Gary Eknoyan, M.D., Professor of Medicine, Baylor College of Medicine, Houston, TX.

Offerings to the deities, in return for favors asked or received, have been at the root of religious practice from the earliest of times. As medicine, with its origins in religion and folk magic, began to acquire its own deities, the sick began to address their oblations directly to the healing gods. There seems to have been rudiments of monotheism at the start of this process as Egypitians called into existence Imhotep and the Greeks, Aesculapius. With the progress of medicine, elements of specialized practice began to appear in Roman medicine, and with it the worship of deities for specific illness: Febris for fever, Angeronia for plague, Uterina for female organ dysfunction, Osterina for bone disease, Carna for abdominal organs, etc. Following the emergence and spread of Christianity, monotheism established itself and oblations for the sick were now made to God in churches.

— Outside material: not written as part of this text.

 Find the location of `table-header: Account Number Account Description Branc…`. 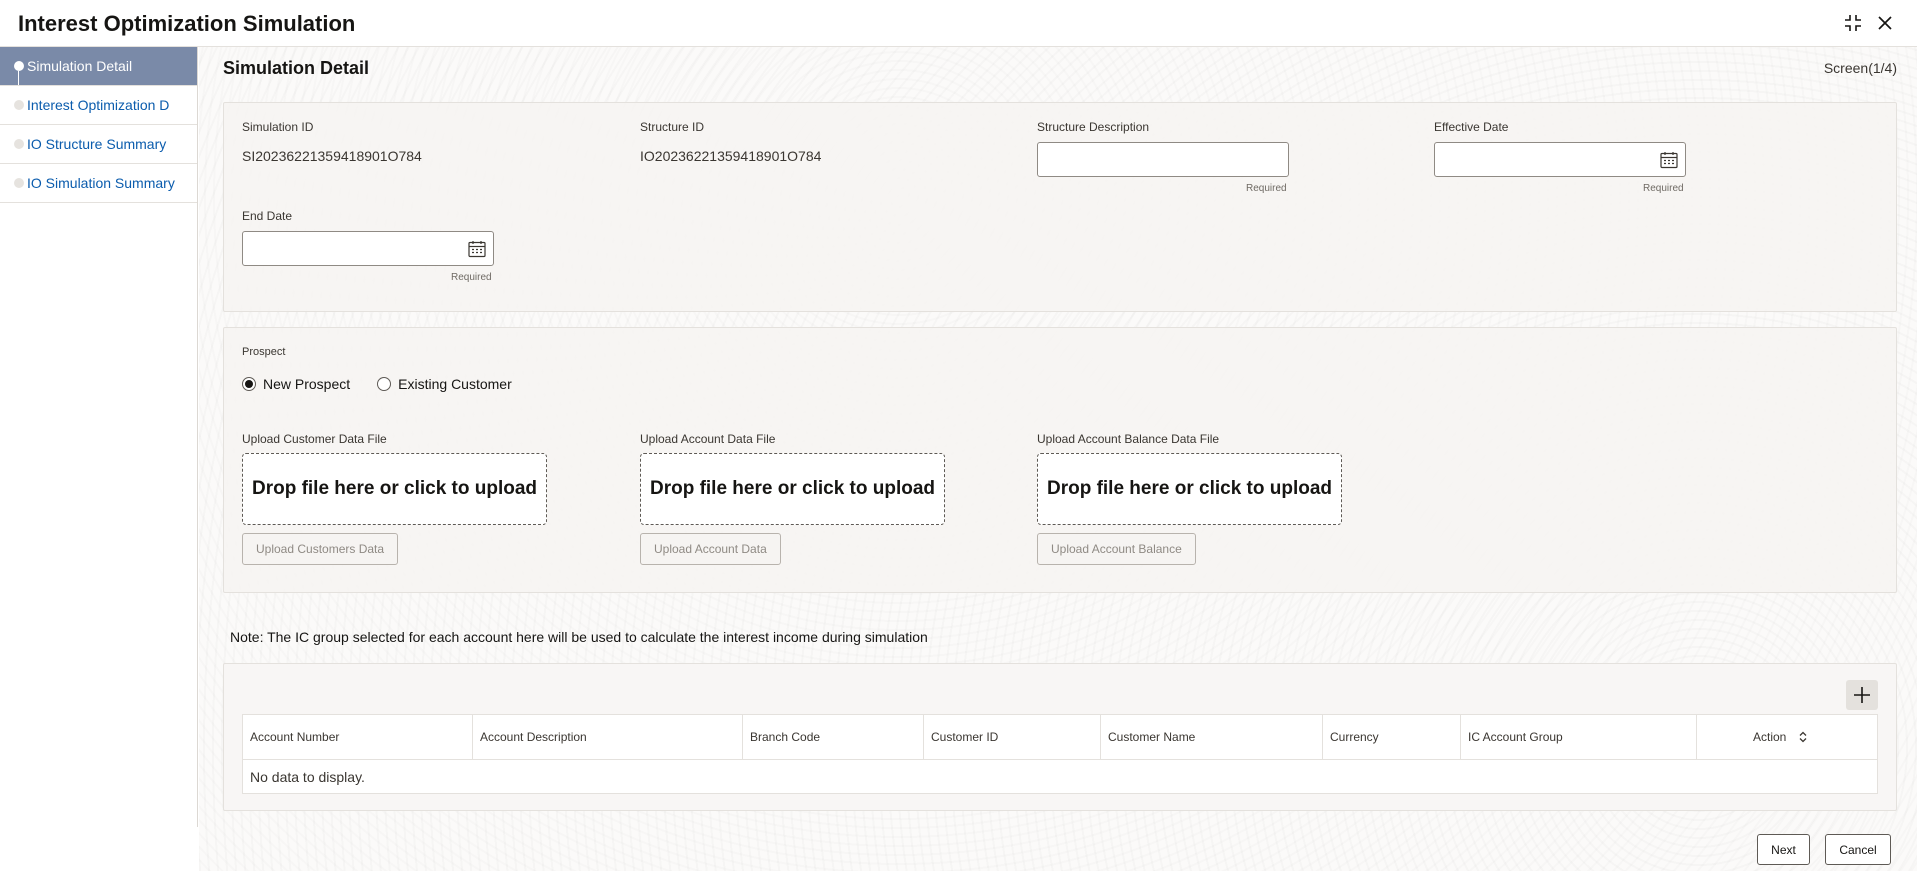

Of special interest in this regard are reproductions of the disease parts of the body for which a cure was sought or had been obtained through prayer. Most recovered and extant anatomic replicas are of the external organs, except for the uterus in Roman temples and the heart in Christian churches. The prevalence of cardiac replicas in churches does not reflect our current preoccupation with heart disease, but rather represents the symbolic position which the heart came to occupy in the Christian church as the site of the soul, and acquired its iconography as the organ of faith.

Votive bronze replica of a kidney dating from the 13th century B.C. from Karageorghis V, Excavations at Kition. Reproduced with permission from Marketos SG. Hippocratic Medicine and Nephrology. in: History of Nephrology. Vol 1. Eknoyan G, De Santo NG, Capasso G, Massry SG. Karger, Basel. 1994.

Votive replica of kidneys and blood vessels. Found in the Basilica of San Antonio, Padua, Italy.
Reproductions of other internal organs are scarce, and those of the kidneys are extremely rare. Probably the oldest of these is a 13th century B.C.E. bronze replica of the kidney (Figure, left) discovered in the course of excavations in the temple of Kition in Cyprus.

A more recent one is found in the Basilica of San Antonio in Padua, Italy (Figure, right) . The difference in detail between these two reproductions is minor and in no way reflects how far we have come in our understanding of the kidney in health and disease during the interval in which each was carved at the request of a faithful believer.